The library is a changin' -- at least in some ways, says University Librarian Anne Kenney

Rather than be dissuaded by headlines that predict the demise of printed books, staff members of the Cornell University Library system have been busy, Anne Kenney Cornell's Carl A. Kroch University Librarian, told alumni at the Cornell Club in New York City Sept. 1. The university maintains branches at its campuses in Ithaca, Geneva, N.Y., New York City and Doha, Qatar, adding nearly two miles of books a year to its catalog and seeking new avenues for expansion, collaboration and sustainability.

"We recognize change is here," said Kenney. "Change is good. Change will always be there. We're busy on the change."
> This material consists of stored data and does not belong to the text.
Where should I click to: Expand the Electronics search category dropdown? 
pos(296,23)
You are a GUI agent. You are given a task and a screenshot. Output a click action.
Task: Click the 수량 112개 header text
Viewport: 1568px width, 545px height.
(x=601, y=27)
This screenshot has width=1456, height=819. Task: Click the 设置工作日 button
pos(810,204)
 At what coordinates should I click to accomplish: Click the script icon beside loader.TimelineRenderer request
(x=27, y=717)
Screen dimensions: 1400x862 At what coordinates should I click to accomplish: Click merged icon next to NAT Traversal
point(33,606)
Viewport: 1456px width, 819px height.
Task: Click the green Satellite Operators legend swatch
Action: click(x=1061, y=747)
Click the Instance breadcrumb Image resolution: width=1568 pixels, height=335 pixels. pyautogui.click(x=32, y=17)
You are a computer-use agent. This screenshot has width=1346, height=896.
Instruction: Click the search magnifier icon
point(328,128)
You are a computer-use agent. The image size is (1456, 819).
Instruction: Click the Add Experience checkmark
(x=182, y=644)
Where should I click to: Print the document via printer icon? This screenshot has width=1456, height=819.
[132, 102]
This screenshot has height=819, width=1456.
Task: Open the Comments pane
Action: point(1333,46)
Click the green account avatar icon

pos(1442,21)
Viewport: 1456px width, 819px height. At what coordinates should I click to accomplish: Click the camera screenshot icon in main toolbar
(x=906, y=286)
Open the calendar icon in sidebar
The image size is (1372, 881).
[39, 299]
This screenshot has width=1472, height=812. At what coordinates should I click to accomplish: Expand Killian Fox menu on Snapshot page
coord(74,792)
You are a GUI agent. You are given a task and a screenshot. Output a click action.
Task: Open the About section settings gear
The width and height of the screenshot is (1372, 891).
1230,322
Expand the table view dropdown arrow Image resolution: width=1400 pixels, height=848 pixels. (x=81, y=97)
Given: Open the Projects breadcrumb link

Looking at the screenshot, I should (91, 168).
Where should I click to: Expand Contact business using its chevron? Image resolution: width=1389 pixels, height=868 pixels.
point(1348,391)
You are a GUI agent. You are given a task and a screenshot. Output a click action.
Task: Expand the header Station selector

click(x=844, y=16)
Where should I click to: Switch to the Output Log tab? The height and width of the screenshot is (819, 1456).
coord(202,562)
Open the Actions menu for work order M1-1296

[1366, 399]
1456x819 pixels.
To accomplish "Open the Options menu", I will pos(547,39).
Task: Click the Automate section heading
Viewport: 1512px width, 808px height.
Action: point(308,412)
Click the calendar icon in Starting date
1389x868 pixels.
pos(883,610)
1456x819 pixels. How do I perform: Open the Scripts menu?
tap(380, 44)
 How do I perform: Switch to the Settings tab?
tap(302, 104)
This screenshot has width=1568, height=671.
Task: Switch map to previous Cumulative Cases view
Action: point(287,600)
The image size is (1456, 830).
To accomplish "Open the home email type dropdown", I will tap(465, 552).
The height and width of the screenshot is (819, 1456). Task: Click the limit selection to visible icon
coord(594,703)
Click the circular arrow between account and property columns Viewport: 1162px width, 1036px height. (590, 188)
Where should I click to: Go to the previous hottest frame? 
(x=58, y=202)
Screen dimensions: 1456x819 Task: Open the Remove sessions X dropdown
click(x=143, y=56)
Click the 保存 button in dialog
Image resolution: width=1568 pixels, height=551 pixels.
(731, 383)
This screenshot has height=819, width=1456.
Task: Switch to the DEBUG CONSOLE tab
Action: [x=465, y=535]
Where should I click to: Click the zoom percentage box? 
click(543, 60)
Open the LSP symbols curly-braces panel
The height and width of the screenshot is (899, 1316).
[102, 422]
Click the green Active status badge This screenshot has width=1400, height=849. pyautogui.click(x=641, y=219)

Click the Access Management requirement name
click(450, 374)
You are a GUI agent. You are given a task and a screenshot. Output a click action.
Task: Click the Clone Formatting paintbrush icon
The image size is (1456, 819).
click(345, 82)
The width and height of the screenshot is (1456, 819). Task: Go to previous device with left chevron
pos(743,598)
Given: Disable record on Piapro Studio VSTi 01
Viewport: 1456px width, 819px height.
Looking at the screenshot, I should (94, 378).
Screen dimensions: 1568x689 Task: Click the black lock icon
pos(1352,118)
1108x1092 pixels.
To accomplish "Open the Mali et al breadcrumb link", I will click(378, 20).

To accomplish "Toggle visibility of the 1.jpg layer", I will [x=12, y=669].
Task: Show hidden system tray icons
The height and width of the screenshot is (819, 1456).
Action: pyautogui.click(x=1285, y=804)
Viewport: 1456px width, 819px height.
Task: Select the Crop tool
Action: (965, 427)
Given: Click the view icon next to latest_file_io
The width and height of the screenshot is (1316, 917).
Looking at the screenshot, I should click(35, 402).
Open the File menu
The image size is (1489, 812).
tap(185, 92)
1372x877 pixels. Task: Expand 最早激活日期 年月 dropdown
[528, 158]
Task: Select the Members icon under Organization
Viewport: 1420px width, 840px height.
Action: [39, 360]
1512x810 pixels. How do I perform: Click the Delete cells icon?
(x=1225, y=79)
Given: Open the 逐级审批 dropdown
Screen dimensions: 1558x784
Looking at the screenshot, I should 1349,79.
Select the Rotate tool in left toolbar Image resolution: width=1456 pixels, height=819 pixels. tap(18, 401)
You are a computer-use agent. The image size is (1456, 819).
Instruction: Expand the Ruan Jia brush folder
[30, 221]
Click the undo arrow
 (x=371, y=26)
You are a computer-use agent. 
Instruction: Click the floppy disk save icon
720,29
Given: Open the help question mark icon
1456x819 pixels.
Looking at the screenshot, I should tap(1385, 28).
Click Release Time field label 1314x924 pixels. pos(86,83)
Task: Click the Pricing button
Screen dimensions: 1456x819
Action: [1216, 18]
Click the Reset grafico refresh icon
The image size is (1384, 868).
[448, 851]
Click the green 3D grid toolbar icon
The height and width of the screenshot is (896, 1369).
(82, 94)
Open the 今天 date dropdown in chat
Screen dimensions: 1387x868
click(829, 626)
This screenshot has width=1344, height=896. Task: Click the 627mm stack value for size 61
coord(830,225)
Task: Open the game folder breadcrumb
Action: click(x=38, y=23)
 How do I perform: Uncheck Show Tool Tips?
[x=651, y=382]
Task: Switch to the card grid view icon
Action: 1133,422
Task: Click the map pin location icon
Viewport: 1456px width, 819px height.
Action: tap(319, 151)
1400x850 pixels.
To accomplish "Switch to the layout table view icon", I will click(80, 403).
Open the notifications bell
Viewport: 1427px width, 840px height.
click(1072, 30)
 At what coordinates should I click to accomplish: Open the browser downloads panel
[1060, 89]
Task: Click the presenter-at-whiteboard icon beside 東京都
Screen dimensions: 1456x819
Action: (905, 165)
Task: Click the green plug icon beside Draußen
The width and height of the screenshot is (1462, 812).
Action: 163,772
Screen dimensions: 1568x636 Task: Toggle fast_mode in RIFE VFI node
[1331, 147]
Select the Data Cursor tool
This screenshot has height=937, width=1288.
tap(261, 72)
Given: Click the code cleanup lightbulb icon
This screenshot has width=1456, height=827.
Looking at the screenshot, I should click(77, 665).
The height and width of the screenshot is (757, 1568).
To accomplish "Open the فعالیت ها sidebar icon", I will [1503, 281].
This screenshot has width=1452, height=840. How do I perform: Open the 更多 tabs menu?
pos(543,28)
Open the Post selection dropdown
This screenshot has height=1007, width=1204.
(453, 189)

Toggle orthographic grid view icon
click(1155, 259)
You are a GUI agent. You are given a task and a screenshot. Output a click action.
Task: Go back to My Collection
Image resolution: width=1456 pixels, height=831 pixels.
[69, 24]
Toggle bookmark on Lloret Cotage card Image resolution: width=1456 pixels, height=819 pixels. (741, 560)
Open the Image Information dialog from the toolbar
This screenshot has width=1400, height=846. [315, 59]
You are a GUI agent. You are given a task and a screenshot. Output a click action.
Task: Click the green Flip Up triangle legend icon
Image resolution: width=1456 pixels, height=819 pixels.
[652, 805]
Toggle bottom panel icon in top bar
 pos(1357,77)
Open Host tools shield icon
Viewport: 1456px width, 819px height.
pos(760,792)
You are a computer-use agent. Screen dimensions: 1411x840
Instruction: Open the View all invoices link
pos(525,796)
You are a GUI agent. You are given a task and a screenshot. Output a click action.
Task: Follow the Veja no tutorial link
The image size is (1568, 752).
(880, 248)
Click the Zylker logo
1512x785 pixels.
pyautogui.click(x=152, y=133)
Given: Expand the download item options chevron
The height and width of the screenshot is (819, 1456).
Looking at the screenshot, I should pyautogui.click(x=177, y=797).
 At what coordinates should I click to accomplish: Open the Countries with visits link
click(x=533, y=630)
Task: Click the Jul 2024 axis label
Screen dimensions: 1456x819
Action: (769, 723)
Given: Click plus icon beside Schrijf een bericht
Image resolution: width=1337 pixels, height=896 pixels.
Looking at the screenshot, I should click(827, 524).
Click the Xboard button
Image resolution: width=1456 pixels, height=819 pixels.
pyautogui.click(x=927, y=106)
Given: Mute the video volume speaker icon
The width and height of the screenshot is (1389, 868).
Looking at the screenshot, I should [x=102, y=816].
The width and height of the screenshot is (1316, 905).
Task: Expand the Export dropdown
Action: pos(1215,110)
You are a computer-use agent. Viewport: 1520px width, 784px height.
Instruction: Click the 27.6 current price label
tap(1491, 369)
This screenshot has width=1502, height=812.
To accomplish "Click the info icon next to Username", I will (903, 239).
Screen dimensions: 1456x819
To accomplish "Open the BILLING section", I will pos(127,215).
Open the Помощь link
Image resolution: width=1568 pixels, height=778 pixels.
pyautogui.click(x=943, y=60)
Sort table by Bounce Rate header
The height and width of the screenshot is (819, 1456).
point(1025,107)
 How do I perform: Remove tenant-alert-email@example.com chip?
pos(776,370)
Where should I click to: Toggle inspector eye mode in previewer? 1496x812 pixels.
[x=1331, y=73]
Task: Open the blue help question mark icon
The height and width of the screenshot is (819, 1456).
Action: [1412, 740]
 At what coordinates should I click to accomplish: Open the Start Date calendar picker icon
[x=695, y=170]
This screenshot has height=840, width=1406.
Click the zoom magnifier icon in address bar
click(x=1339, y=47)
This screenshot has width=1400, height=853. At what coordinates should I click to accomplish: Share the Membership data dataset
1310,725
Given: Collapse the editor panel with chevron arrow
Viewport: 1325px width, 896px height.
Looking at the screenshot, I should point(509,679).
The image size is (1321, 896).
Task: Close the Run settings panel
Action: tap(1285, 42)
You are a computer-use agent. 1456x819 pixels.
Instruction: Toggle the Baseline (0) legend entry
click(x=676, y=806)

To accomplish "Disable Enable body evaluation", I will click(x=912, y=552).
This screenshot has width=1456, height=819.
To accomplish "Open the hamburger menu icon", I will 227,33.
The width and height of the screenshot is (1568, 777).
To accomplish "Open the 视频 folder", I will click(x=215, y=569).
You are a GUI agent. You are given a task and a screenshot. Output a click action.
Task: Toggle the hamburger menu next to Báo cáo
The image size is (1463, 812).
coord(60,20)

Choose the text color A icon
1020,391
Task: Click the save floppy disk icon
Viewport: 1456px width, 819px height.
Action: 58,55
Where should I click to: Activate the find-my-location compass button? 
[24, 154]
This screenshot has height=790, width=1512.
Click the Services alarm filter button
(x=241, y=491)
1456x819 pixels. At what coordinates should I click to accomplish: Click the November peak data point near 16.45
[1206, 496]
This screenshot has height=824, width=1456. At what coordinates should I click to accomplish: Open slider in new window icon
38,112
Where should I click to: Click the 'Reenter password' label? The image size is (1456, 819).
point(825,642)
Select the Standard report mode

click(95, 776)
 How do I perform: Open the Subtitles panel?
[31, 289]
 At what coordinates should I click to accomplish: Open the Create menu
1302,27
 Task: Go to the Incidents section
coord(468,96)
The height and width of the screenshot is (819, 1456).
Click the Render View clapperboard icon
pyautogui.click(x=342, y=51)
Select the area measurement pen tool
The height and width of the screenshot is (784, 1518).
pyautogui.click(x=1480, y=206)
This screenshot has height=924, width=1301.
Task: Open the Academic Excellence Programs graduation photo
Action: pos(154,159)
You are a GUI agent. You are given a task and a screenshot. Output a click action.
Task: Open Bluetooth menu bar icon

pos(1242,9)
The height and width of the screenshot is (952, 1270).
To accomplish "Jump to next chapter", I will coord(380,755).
In recent years, the Cornell University Library has established partnerships with Columbia University in New York and Tsinghua University in Beijing; secured funds from the National Institutes of Health to encourage collaboration among life scientists; and assumed full responsibility for online ventures like arXiv.org, a database of nearly 700,000 electronic pre-prints that is transforming the fields of physics, mathematics and computer science, Kenney noted.

These innovations, coupled with a system that provides online access to the Cornell University database and extensive subscription services, have produced a library that is very different from the one most alumni remember.

"In my day we all lived at the card catalog," Matthew Palumbo '83 recalled. "One of the things I knew about the card catalog was that it was the best place in the university to meet girls. Now that the technology has changed; I have no idea what I would do if I were there."

To recent graduates like Heather Levy '10, the dominance of technology in modern life -- from Google and Facebook to the Kindle and the iPad -- underscores the library's continued relevance.

"It's very distracting to be at home," she said, recalling her time at Cornell. "If I'm at home I'll talk on the phone, I'll watch TV, I'll mosey. When I'm in deep prelim period and I have two chapters to memorize, I have to go to the stacks." She also noted her pleasure in continuing to have access to key databases as a recent alumna.

Current students, who consistently rank the library system as the No. 1 service on campus, concur. In the PULSE (Perceptions of Undergraduate Life and Student Experiences) survey conducted this year, Kenney said that 69 percent of Cornell undergraduates said they visited the library "often" or "very often," up from 42 percent in 2001.

"I think of the library as a place for people to gather," Kenny explained. With the card catalog online, the social real estate of the library has changed. "The place to meet people is now the Libe Café (recently renamed the Amit Bhatia Libe Café) or Manndible Café," Kenney said. "It used to be that you could not go to the library and drink coffee, even if you could smoke there! I'm a big believer that books and coffee go together."

"When you go down to the Libe Café," said Levy, "you are guaranteed to see someone you know." For her, a trip to get coffee frequently meant running into her friend Stephanie Rigione '10, also in attendance. "Steph had a seat in the Libe Café every day," Levy said.

"Every day," Rigione agreed, laughing.

"You can sit down, take that half hour, totally decompress," Levy continued, "and then go back into that isolated zone. That's never going to lose its value."

Neither, it seems, do the memories of it -- even if finding your way to that particular desk, chair or carrel meant traveling in the snow, uphill, both ways.

Claire Lambrecht '06 is a freelance writer in New York City.